To make proteins, cells “read” protein-coding genes and write their genetic blueprints into a molecule called RNA, which then moves to the protein building site in the cell, called the ribosome. From there, the ribosome uses the RNA blueprint to build the desired protein. Interestingly, junk DNA can also be used to make different flavors of RNA, but very few of these RNA molecules can leave the nucleus, the protective bubble where cells store their DNA, the study authors found. Their new research suggests that in order to turn into protein-coding DNA, the junk DNA must first start producing RNA capable of escaping from the nucleus and reaching the ribosome, reports Science.
Comparing human genomes, chimpanzees (Troglodyte gentlemen) and rhesus macaques (Macaca mulatto), our more distant primate relative, the authors identified 74 examples of junk DNA turning into protein-coding DNA, Ars Technica reported (opens in a new tab). They confirmed that a key step in this transformation was that the junk DNA picked up the mutations that allowed its RNA to leave the nucleus.

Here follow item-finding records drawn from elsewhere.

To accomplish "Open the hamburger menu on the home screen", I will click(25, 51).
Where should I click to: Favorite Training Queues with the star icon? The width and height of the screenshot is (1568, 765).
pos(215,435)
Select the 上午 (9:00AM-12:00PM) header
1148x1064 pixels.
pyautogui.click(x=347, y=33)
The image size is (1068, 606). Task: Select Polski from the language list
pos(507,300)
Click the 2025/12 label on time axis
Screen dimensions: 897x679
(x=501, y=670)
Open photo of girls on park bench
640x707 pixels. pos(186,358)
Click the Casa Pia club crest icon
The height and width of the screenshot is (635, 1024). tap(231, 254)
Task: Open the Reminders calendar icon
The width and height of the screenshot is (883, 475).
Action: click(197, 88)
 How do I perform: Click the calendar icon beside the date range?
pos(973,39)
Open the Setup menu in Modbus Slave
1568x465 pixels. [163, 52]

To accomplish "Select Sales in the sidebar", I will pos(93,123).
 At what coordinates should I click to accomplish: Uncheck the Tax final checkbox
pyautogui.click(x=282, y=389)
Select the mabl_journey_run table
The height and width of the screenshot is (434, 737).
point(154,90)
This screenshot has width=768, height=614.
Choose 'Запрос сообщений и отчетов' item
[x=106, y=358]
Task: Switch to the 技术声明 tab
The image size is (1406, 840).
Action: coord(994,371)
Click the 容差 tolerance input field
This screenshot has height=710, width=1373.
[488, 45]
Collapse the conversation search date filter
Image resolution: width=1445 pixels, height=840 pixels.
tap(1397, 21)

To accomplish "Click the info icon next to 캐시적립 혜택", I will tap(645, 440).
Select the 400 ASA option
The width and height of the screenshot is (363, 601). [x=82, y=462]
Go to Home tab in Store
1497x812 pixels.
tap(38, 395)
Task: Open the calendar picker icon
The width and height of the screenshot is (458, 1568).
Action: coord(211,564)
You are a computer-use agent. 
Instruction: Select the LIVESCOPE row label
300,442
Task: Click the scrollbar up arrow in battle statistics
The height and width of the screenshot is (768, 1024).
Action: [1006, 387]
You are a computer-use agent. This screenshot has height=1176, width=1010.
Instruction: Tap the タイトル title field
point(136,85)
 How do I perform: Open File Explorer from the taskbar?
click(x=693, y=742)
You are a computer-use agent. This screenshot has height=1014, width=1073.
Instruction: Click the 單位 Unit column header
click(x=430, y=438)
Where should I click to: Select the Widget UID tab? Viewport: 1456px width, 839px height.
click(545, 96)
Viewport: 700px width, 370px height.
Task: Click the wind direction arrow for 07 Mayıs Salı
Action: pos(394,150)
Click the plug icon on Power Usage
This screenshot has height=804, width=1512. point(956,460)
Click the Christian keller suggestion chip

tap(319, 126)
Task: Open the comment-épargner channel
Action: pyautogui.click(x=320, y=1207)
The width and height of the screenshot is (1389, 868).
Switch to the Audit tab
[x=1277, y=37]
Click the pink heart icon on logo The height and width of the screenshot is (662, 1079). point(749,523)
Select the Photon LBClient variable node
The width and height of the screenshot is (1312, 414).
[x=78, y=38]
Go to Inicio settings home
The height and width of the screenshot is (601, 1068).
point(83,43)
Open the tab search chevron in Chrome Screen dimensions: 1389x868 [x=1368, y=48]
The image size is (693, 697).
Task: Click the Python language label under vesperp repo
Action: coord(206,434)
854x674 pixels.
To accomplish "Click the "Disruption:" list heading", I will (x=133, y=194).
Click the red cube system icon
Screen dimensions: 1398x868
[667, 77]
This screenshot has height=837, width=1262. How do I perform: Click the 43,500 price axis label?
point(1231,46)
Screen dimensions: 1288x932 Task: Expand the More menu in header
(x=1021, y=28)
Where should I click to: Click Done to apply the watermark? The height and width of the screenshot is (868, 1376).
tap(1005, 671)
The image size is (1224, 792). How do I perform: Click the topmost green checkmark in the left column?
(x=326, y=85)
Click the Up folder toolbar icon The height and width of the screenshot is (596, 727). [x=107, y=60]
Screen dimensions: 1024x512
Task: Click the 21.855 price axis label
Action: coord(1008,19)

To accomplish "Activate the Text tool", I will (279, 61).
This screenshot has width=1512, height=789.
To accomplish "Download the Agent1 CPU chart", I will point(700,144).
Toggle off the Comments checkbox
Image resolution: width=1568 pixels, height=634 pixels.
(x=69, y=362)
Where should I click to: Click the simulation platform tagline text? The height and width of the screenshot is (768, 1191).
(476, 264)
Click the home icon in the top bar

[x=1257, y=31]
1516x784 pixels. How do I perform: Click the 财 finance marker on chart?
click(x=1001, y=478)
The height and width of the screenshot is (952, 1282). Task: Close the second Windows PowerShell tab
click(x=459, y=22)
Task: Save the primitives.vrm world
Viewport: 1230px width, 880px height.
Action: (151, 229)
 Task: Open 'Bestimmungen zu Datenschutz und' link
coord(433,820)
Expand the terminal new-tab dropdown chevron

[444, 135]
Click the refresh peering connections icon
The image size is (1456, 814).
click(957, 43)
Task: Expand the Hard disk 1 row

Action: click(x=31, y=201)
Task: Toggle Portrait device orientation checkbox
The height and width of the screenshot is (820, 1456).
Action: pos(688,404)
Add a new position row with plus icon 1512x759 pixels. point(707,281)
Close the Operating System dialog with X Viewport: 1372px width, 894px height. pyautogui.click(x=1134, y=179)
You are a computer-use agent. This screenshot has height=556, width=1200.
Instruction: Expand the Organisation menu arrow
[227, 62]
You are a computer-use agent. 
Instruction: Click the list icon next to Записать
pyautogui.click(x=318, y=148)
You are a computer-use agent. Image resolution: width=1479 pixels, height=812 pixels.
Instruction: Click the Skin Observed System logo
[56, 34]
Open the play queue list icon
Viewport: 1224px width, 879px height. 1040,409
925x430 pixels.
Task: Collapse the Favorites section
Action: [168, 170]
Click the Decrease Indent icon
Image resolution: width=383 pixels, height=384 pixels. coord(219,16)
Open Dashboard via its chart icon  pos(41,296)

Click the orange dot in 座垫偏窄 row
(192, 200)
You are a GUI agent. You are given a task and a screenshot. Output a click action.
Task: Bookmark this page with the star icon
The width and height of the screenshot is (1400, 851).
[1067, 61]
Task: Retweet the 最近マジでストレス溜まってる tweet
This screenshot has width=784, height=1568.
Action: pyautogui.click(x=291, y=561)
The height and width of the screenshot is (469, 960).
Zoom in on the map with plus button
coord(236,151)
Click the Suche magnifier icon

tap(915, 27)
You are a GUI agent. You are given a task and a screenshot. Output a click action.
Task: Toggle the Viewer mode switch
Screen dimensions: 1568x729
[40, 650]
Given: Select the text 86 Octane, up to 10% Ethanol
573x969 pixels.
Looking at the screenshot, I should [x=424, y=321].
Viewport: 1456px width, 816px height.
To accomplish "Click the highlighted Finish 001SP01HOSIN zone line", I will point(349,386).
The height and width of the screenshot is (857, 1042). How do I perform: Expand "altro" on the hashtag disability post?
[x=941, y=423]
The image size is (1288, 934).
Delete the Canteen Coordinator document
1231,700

Humans and chimpanzees share 29 of these genes de novo, meaning the genes emerged after humans and chimpanzees diverged from an evolutionary ancestor they shared with rhesus macaques. The remaining 45 de novo genes appeared after the divergence of humans and chimpanzees about 6 million years agomeaning the genes are unique to humans.
Furthermore, the team found that nine of these unique genes appear to be active in the human brain, so they investigated the function of the genes in several experiments. Some of the tests involved small, three-dimensional models of the brain grown in lab dishes; two genes caused these minibrains to grow larger than they would without those genes. As Science magazine reports, in genetically modified mice, these two genes respectively drove above-average brain growth and caused the formation of human-like ridges and grooves in the rodents’ brains.
It’s key to remember that minibrains don’t capture all the complexity of full-size human brains, and that the rodent studies involved a relatively small number of mice, the experts told Science magazine. But ultimately, the work suggests that junk DNA may have provided some of the key ingredients of what makes us human.